Data for locating visible targets
+ + + + +

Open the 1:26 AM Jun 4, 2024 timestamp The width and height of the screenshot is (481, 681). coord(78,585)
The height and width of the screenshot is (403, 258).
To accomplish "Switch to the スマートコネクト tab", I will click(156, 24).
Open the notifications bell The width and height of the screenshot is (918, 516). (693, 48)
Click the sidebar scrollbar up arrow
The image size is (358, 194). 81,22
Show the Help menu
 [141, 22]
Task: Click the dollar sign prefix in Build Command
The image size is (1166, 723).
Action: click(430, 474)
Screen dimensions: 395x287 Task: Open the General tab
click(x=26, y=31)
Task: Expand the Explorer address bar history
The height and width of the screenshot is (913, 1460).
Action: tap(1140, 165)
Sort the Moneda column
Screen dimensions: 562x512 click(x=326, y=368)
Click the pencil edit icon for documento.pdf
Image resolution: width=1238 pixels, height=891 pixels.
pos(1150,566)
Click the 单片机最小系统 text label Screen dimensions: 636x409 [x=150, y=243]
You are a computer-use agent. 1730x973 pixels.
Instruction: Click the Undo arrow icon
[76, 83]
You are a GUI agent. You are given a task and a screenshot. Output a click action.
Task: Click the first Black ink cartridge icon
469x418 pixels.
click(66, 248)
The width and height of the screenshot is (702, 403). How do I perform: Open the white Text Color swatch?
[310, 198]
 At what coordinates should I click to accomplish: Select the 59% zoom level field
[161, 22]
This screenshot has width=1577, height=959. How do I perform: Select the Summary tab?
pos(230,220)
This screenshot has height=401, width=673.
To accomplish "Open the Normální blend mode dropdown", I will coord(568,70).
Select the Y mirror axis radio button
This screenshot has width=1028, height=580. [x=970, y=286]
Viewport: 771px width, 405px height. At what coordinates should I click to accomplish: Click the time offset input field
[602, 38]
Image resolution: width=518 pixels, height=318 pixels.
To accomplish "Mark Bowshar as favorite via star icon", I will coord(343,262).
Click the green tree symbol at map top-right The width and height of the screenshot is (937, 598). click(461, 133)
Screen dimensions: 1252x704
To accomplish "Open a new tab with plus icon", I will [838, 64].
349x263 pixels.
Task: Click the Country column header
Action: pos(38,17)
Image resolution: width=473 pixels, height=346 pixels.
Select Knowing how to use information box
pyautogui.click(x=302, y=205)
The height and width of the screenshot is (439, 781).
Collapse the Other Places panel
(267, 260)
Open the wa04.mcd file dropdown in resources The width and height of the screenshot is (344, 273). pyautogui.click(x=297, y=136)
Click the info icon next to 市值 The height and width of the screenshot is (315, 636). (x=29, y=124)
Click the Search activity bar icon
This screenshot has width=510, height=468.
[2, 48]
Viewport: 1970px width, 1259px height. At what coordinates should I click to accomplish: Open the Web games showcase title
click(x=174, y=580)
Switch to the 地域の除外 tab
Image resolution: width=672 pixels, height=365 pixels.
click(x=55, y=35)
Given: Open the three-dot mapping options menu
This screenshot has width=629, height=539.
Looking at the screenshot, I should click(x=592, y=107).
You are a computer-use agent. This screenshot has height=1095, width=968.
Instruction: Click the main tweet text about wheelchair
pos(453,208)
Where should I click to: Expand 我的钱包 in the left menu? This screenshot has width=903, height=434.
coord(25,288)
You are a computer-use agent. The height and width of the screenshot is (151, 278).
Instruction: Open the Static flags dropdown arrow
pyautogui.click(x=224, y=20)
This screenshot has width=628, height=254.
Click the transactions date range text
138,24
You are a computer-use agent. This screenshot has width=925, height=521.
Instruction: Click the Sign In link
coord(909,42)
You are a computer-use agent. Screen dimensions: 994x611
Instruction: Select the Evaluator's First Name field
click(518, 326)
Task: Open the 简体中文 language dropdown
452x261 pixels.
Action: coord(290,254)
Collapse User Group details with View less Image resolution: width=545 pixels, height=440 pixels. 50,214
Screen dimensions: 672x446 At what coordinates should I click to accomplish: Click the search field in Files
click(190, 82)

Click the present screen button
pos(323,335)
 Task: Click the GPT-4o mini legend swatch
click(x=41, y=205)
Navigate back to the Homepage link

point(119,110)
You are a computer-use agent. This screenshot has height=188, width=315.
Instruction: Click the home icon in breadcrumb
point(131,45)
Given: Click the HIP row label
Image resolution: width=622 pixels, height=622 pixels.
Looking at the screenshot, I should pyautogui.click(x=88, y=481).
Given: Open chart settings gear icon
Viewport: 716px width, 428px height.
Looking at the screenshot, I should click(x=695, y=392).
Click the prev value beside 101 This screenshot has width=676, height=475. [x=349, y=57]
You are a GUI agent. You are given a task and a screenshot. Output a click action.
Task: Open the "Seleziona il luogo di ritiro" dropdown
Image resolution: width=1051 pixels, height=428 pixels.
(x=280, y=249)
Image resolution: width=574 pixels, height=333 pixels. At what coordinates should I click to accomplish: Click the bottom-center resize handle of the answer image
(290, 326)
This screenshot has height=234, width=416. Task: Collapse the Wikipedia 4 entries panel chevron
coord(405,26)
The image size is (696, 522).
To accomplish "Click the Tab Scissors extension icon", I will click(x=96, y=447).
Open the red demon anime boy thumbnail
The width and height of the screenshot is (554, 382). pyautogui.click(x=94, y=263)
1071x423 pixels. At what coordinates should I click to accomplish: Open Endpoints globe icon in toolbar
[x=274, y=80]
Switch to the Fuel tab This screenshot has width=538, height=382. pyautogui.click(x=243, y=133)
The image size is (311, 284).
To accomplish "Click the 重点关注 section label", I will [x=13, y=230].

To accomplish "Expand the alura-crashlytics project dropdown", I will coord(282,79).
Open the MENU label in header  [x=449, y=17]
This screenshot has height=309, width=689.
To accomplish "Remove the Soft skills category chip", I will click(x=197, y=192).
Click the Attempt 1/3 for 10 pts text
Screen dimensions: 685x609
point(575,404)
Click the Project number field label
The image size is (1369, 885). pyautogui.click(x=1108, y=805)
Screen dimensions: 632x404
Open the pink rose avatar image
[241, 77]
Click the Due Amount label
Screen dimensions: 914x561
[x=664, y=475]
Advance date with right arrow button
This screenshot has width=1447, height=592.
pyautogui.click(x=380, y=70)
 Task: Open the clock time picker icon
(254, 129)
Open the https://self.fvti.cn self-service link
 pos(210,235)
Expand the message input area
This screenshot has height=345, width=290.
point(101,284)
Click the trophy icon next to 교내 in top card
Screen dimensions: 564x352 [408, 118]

+ + + + +

TASK REQUIREMENTS »
Reproduce the entire listing, changing every occurrence of "Image resolution" to "Display resolution" and leaving everything else as it is.

FINAL ANSWER »
Open the 1:26 AM Jun 4, 2024 timestamp The width and height of the screenshot is (481, 681). coord(78,585)
The height and width of the screenshot is (403, 258).
To accomplish "Switch to the スマートコネクト tab", I will click(156, 24).
Open the notifications bell The width and height of the screenshot is (918, 516). (693, 48)
Click the sidebar scrollbar up arrow
The image size is (358, 194). 81,22
Show the Help menu
 [141, 22]
Task: Click the dollar sign prefix in Build Command
The image size is (1166, 723).
Action: click(430, 474)
Screen dimensions: 395x287 Task: Open the General tab
click(x=26, y=31)
Task: Expand the Explorer address bar history
The height and width of the screenshot is (913, 1460).
Action: tap(1140, 165)
Sort the Moneda column
Screen dimensions: 562x512 click(x=326, y=368)
Click the pencil edit icon for documento.pdf
Display resolution: width=1238 pixels, height=891 pixels.
pos(1150,566)
Click the 单片机最小系统 text label Screen dimensions: 636x409 [x=150, y=243]
You are a computer-use agent. 1730x973 pixels.
Instruction: Click the Undo arrow icon
[76, 83]
You are a GUI agent. You are given a task and a screenshot. Output a click action.
Task: Click the first Black ink cartridge icon
469x418 pixels.
click(66, 248)
The width and height of the screenshot is (702, 403). How do I perform: Open the white Text Color swatch?
[310, 198]
 At what coordinates should I click to accomplish: Select the 59% zoom level field
[161, 22]
This screenshot has width=1577, height=959. How do I perform: Select the Summary tab?
pos(230,220)
This screenshot has height=401, width=673.
To accomplish "Open the Normální blend mode dropdown", I will coord(568,70).
Select the Y mirror axis radio button
This screenshot has width=1028, height=580. [x=970, y=286]
Viewport: 771px width, 405px height. At what coordinates should I click to accomplish: Click the time offset input field
[602, 38]
Display resolution: width=518 pixels, height=318 pixels.
To accomplish "Mark Bowshar as favorite via star icon", I will coord(343,262).
Click the green tree symbol at map top-right The width and height of the screenshot is (937, 598). click(461, 133)
Screen dimensions: 1252x704
To accomplish "Open a new tab with plus icon", I will [838, 64].
349x263 pixels.
Task: Click the Country column header
Action: pos(38,17)
Display resolution: width=473 pixels, height=346 pixels.
Select Knowing how to use information box
pyautogui.click(x=302, y=205)
The height and width of the screenshot is (439, 781).
Collapse the Other Places panel
(267, 260)
Open the wa04.mcd file dropdown in resources The width and height of the screenshot is (344, 273). pyautogui.click(x=297, y=136)
Click the info icon next to 市值 The height and width of the screenshot is (315, 636). (x=29, y=124)
Click the Search activity bar icon
This screenshot has width=510, height=468.
[2, 48]
Viewport: 1970px width, 1259px height. At what coordinates should I click to accomplish: Open the Web games showcase title
click(x=174, y=580)
Switch to the 地域の除外 tab
Display resolution: width=672 pixels, height=365 pixels.
click(x=55, y=35)
Given: Open the three-dot mapping options menu
This screenshot has width=629, height=539.
Looking at the screenshot, I should click(x=592, y=107).
You are a computer-use agent. This screenshot has height=1095, width=968.
Instruction: Click the main tweet text about wheelchair
pos(453,208)
Where should I click to: Expand 我的钱包 in the left menu? This screenshot has width=903, height=434.
coord(25,288)
You are a computer-use agent. The height and width of the screenshot is (151, 278).
Instruction: Open the Static flags dropdown arrow
pyautogui.click(x=224, y=20)
This screenshot has width=628, height=254.
Click the transactions date range text
138,24
You are a computer-use agent. This screenshot has width=925, height=521.
Instruction: Click the Sign In link
coord(909,42)
You are a computer-use agent. Screen dimensions: 994x611
Instruction: Select the Evaluator's First Name field
click(518, 326)
Task: Open the 简体中文 language dropdown
452x261 pixels.
Action: coord(290,254)
Collapse User Group details with View less Display resolution: width=545 pixels, height=440 pixels. 50,214
Screen dimensions: 672x446 At what coordinates should I click to accomplish: Click the search field in Files
click(190, 82)

Click the present screen button
pos(323,335)
 Task: Click the GPT-4o mini legend swatch
click(x=41, y=205)
Navigate back to the Homepage link

point(119,110)
You are a computer-use agent. This screenshot has height=188, width=315.
Instruction: Click the home icon in breadcrumb
point(131,45)
Given: Click the HIP row label
Display resolution: width=622 pixels, height=622 pixels.
Looking at the screenshot, I should pyautogui.click(x=88, y=481).
Given: Open chart settings gear icon
Viewport: 716px width, 428px height.
Looking at the screenshot, I should click(x=695, y=392).
Click the prev value beside 101 This screenshot has width=676, height=475. [x=349, y=57]
You are a GUI agent. You are given a task and a screenshot. Output a click action.
Task: Open the "Seleziona il luogo di ritiro" dropdown
Display resolution: width=1051 pixels, height=428 pixels.
(x=280, y=249)
Display resolution: width=574 pixels, height=333 pixels. At what coordinates should I click to accomplish: Click the bottom-center resize handle of the answer image
(290, 326)
This screenshot has height=234, width=416. Task: Collapse the Wikipedia 4 entries panel chevron
coord(405,26)
The image size is (696, 522).
To accomplish "Click the Tab Scissors extension icon", I will click(x=96, y=447).
Open the red demon anime boy thumbnail
The width and height of the screenshot is (554, 382). pyautogui.click(x=94, y=263)
1071x423 pixels. At what coordinates should I click to accomplish: Open Endpoints globe icon in toolbar
[x=274, y=80]
Switch to the Fuel tab This screenshot has width=538, height=382. pyautogui.click(x=243, y=133)
The image size is (311, 284).
To accomplish "Click the 重点关注 section label", I will [x=13, y=230].

To accomplish "Expand the alura-crashlytics project dropdown", I will coord(282,79).
Open the MENU label in header  [x=449, y=17]
This screenshot has height=309, width=689.
To accomplish "Remove the Soft skills category chip", I will click(x=197, y=192).
Click the Attempt 1/3 for 10 pts text
Screen dimensions: 685x609
point(575,404)
Click the Project number field label
The image size is (1369, 885). pyautogui.click(x=1108, y=805)
Screen dimensions: 632x404
Open the pink rose avatar image
[241, 77]
Click the Due Amount label
Screen dimensions: 914x561
[x=664, y=475]
Advance date with right arrow button
This screenshot has width=1447, height=592.
pyautogui.click(x=380, y=70)
 Task: Open the clock time picker icon
(254, 129)
Open the https://self.fvti.cn self-service link
 pos(210,235)
Expand the message input area
This screenshot has height=345, width=290.
point(101,284)
Click the trophy icon next to 교내 in top card
Screen dimensions: 564x352 [408, 118]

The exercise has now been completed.